David Brooks’ column “The Thing Itself” is just begging for a Straussian reading of some kind. It’s a very distinctive phrase, derived from Kant, and Kant’s point about the ding an sich is that it’s unknowable and inexpressable. The precise concept is a bit difficult (though I think well captured by Wallace Stevens’ view that “things as they are / are changed upon the blue guitar”) but the basic idea is that there’s no way to see things except through the veil of perception. Anyways, Brooks:

It would be nice if there were more leaders like Ward inclined to disenchant problems and stare directly at specific contexts. Sometimes circumstances compel you to raise taxes, sometimes circumstances allow you to cut them. Sometimes government can promote innovation; in most cases it can’t.

Walker Percy once wrote, “God writes straight with crooked lines.” Translated into policy terms, that means it takes a lot of little zigs and zags over the terrain to get where you want to go. Mayors, governors and local officials do this all the time as they respond practically to circumstances. At the national level anybody who tries to zig and zag gets regarded as weak and traitorous by the economic values groups. There are rewards for those who fight over symbols, few for those who see the thing itself.

The basic topic of the column is perfectly plausible here. A call for people to be more practical.

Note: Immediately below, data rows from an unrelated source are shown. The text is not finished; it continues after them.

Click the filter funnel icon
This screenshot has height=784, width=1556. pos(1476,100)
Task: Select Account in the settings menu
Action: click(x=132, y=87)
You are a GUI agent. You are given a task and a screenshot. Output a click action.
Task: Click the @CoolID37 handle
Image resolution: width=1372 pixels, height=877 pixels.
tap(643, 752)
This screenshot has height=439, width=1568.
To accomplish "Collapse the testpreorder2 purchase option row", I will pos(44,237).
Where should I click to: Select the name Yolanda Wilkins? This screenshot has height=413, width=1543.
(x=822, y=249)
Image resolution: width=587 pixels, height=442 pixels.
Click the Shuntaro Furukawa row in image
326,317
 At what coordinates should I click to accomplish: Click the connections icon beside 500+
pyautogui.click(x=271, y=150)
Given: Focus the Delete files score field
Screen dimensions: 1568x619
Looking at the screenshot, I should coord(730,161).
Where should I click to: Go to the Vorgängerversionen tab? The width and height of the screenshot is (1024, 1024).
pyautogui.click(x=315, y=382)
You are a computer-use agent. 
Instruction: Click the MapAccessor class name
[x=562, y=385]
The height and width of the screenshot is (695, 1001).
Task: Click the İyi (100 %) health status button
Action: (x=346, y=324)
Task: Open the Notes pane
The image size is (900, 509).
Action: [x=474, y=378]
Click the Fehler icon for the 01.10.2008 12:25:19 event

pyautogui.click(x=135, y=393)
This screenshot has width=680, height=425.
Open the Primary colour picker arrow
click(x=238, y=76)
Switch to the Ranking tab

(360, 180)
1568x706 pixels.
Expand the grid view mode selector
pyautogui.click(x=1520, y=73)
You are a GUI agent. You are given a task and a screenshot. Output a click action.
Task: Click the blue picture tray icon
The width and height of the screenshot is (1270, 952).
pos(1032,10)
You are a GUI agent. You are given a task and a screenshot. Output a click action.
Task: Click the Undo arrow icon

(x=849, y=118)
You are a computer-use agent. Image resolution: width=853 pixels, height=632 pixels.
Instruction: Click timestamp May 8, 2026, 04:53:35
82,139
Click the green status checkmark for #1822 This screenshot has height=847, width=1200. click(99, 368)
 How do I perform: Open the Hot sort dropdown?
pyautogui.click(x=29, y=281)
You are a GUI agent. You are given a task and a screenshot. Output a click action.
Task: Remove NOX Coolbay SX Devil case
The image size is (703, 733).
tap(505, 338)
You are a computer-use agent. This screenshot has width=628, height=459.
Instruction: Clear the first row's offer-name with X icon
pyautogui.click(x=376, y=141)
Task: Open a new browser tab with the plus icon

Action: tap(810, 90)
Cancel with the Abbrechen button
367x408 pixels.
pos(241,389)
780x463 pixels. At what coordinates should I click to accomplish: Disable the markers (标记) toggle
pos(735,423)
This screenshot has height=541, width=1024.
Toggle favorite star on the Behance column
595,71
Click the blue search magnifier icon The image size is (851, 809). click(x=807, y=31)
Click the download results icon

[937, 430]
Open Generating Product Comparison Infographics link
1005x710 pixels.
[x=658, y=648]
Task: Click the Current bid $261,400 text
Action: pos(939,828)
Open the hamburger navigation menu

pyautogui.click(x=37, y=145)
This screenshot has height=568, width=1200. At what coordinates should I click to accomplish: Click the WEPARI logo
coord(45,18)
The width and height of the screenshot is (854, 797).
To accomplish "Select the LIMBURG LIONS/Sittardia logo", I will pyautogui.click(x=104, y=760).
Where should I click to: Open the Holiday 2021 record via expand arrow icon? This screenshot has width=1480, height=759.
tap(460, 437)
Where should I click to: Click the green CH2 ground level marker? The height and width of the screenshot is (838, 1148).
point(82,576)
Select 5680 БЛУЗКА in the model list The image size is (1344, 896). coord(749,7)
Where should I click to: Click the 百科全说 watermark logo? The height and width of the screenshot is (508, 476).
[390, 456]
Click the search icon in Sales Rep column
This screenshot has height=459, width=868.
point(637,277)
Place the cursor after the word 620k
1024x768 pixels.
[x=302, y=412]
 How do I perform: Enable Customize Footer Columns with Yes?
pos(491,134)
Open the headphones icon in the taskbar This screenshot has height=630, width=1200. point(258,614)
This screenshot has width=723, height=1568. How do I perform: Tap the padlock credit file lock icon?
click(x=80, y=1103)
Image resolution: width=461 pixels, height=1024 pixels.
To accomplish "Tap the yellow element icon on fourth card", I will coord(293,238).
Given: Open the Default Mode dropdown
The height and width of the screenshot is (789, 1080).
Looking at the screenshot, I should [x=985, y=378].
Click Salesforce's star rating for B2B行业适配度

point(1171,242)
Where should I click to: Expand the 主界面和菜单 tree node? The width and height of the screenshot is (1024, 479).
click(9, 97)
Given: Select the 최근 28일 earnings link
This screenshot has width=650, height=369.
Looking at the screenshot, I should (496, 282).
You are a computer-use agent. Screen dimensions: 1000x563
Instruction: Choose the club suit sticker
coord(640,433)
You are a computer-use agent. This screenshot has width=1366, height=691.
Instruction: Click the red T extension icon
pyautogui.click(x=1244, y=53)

But why link that idea specifically to Kant’s phrase, and then use it to call for us to do something that Kant says is impossible? I get a distinct air of Leo Strauss and the University of Chicago around this. Brooks is winking at those of us in the know to signal to us that there’s a deeper meaning afoot. The esoteric argument, I think, is that people necessarily engage with mass politics on a symbolic and expressive level rather than a practical way (voting isn’t very practical) so our endeavors are doomed to failure.